### Passage shown
══════════════════════════════

That is not the AI getting smarter. It is the skill — the prompts, the constraints, the failure-mode notes, the character sheets — getting denser with every use. What worked becomes a rule. What broke becomes a guardrail. What recurs three times in a conversation becomes a new skill.

A hundred uses in, a skill does in five minutes what took a full day the first time. That is the compounding. It is also why the stack feels noticeably faster month over month, without the underlying models changing.

Receipts

Concrete output, anchored in 20+ years of practice and a decade of production SaaS. What this produces:

  • 80+ #CyberLearn articles, each in three languages
  • Weekly #CyberWeekly issues, every Wednesday since December 2025
  • 100+ database migrations and counting, all under typed schema contracts
  • 600+ translation strings holding NL/FR/EN parity
  • Tens of commits per day on average, all passing typed contracts and integration tests before merge
  • 35+ specialist skills under the human-architected stack; 9 of them are toured below
  • 70+ internal docs (architecture, runbooks, learnings) and 15+ Architecture Decision Records
  • 80+ planning artifacts in the work-in-progress queue, used for cross-session continuity with the AI

How trust gets earned

Trust isn't earned by claiming AI is safe. It's earned by what sits between the AI output and the customer. We won't enumerate the specifics (that's competitive surface), but the shape:

  • Every code path passes typed contracts and integration tests before it can merge.
  • Every content claim runs through a primary-source check before publish.
  • Every customer-facing output crosses a human approval gate.
  • Every audit-relevant write goes through event sourcing with a signed history.

The audits, the specs and the gate are the constants. AI is the variable.

What AI bought us, and what it didn't

Honest accounting.

Bought:

  • +Translation parity across NL, FR and EN. Without AI: English-only, indefinitely.
  • +Same-week response to regulatory updates. Without AI: monthly at best.
  • +A library of 80+ articles maintained by one person. Without AI: maybe 15.
  • +Editorial cartoons in minutes from idea to publish. Without AI: outsource, lose the voice.
  • +Specialist agents (sentinel, sales coach, strategic advisor) running on the side without buying their own SaaS subscription. Without AI: skip them or hire.

Didn't buy:

  • The need to understand compliance. AI doesn't read the CCB Excel for me; it asks me to read it.
  • Removing audit-shape testing. Anything that touches client data still goes through Ed25519 signing and event sourcing.
  • A free lunch on hallucinations. The Sentinel fires several times a month; sometimes I catch it, sometimes the test does.
  • Customer empathy. The five-MSP-calls-per-week floor is still mine to walk.

Read this if you're AI-skeptical

Why AI alone doesn't reach full compliance

AI can map controls, generate evidence templates, structure audit packs, and track regulatory updates.

AI cannot sit with the SME owner and decide what's actually in scope for their business.

Cannot physically verify the firewall rules really match the policy on paper.

══════════════════════════════

### Extracted information
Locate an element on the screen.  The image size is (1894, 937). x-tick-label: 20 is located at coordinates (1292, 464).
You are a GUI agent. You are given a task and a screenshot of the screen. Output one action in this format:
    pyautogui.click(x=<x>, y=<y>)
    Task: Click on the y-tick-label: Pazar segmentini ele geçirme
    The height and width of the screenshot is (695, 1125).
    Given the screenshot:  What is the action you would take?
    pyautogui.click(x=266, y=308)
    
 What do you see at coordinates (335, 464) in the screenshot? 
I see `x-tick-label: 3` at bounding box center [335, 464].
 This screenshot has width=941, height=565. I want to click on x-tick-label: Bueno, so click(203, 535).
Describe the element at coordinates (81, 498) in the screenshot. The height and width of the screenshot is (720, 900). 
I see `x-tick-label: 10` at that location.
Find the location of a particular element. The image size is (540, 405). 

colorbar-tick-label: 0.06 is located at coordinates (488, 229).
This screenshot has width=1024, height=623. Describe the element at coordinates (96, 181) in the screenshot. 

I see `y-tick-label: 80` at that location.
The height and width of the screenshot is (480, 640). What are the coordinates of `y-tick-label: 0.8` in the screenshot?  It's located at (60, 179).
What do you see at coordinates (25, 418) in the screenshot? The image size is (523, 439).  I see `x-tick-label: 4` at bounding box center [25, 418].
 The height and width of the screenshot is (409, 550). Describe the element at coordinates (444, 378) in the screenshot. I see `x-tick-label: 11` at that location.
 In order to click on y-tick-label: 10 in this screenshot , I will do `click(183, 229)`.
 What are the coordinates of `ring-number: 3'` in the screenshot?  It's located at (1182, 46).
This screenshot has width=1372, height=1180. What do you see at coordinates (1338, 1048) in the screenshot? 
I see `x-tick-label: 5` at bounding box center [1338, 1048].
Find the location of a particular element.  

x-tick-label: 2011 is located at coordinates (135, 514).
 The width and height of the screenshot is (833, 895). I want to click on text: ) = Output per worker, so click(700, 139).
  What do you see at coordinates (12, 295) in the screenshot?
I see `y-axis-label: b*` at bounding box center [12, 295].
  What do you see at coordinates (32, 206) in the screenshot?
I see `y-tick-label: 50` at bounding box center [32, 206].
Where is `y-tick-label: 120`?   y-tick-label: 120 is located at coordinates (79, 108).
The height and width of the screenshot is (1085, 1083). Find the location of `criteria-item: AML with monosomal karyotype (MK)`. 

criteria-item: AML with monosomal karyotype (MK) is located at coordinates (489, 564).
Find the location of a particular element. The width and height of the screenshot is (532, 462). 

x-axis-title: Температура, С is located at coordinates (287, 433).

══════════════════════════════

Return the text from the passage on AI-assisted compliance work above exactly, starting at "Read this if" and ending at "policy on paper.".

### Answer space
Read this if you're AI-skeptical

Why AI alone doesn't reach full compliance

AI can map controls, generate evidence templates, structure audit packs, and track regulatory updates.

AI cannot sit with the SME owner and decide what's actually in scope for their business.

Cannot physically verify the firewall rules really match the policy on paper.